Histone deacetylase (
HDAC) inhibitors have attracted much interest because of their ability to arrest cell growth, induce cell differentiation, and in some cases, induce apoptosis of
cancer cells. In the present study, we have examined a new
HDAC inhibitor,
suberic bishydroxamate (SBHA), for its effect on a panel of human
melanoma cell lines. We report that it induces varying degrees of apoptosis in the
melanoma lines but not in melanocytes and fibroblasts.

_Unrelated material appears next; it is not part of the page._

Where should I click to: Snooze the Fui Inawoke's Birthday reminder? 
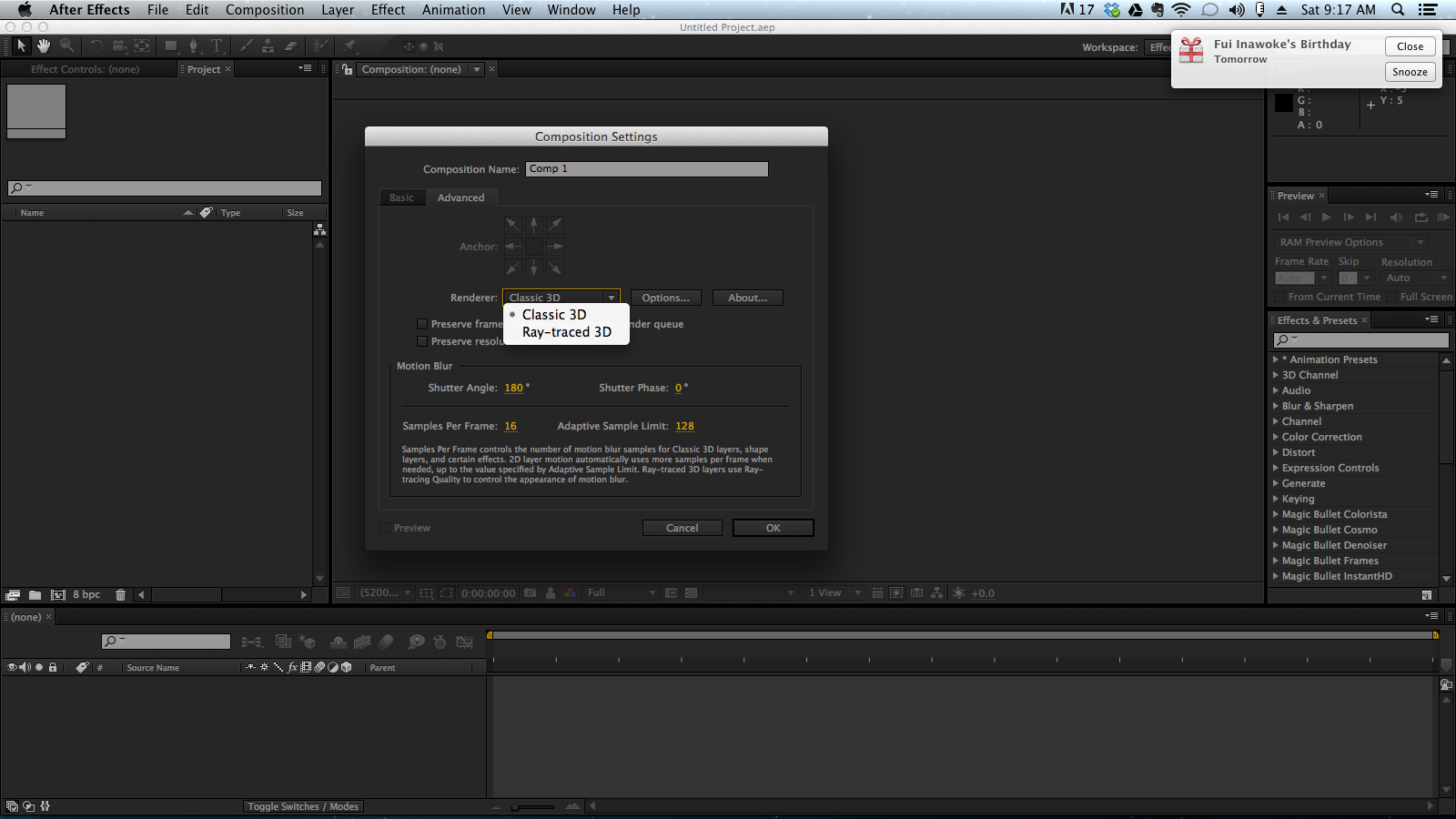click(1410, 71)
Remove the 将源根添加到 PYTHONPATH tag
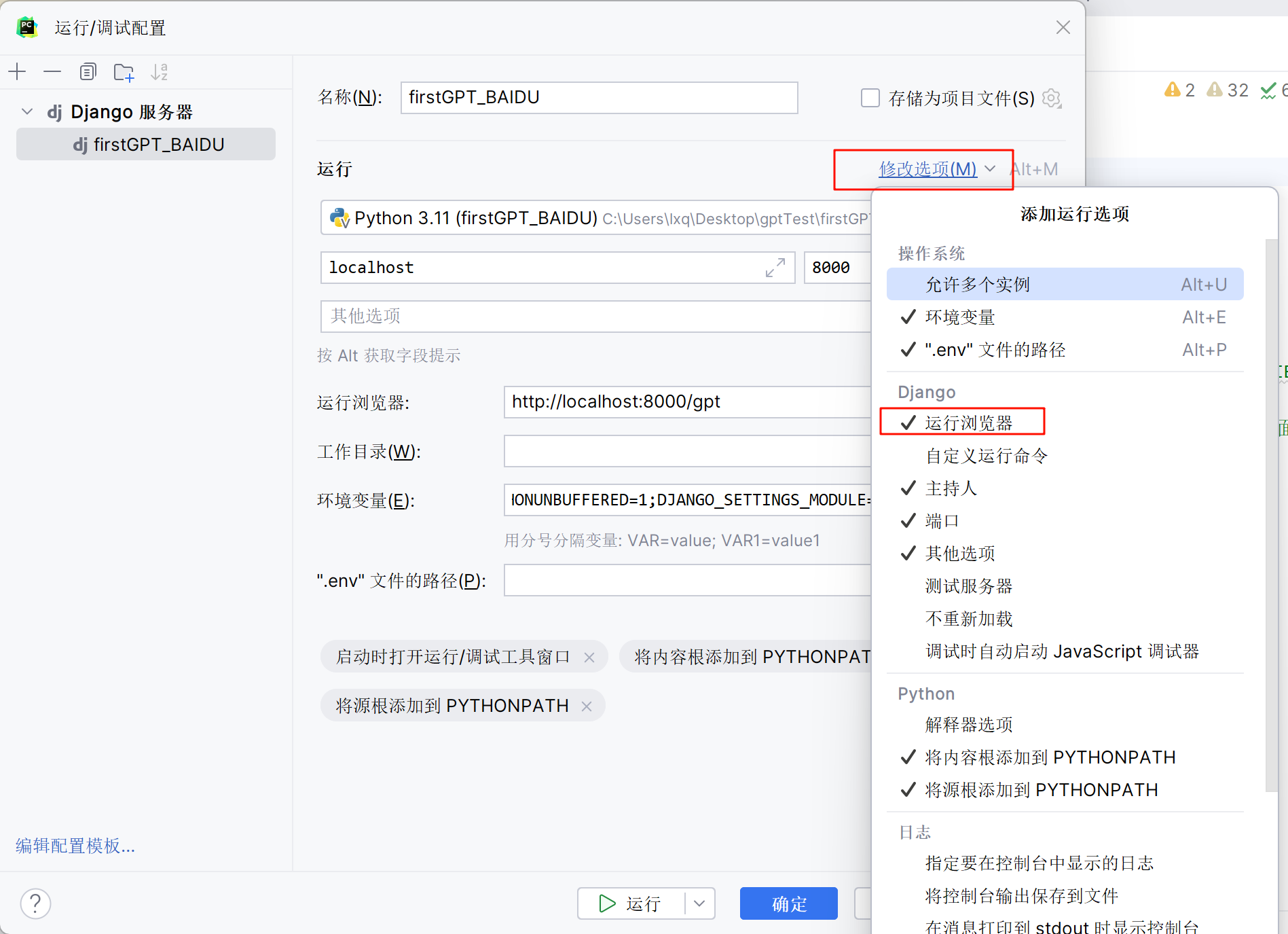 (x=586, y=705)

Induction of apoptosis was
caspase dependent and was associated with induction of changes in mitochondrial membrane permeability, which could be inhibited by overexpression of Bcl-2. The changes in mitochondria were independent of
caspase activation and were associated with changes in conformation of Bax. SBHA down-regulated several key antiapoptotic
proteins including X-linked inhibitor of apoptosis and the Bcl-2 family
proteins, Bcl-XL and Mcl-1. In contrast, it induced up-regulation of the Bcl-2 family proapoptotic
proteins, Bim, Bax, and Bak. In addition, SBHA induced relocation of the
protein Bim to mitochondria and its association with Bcl-2. De novo
protein synthesis was required for initiation of apoptosis in that the
protein synthesis inhibitor,
cycloheximide, inhibited SBHA-induced conformational changes in Bax as well as changes in mitochondrial membrane permeability and activation of
caspase-3. These results suggest that SBHA induces apoptosis by changing the balance between proapoptotic and antiapoptotic
proteins in
melanoma cells. The
protein Bim may be a key initiator of apoptosis in cells treated with SBHA.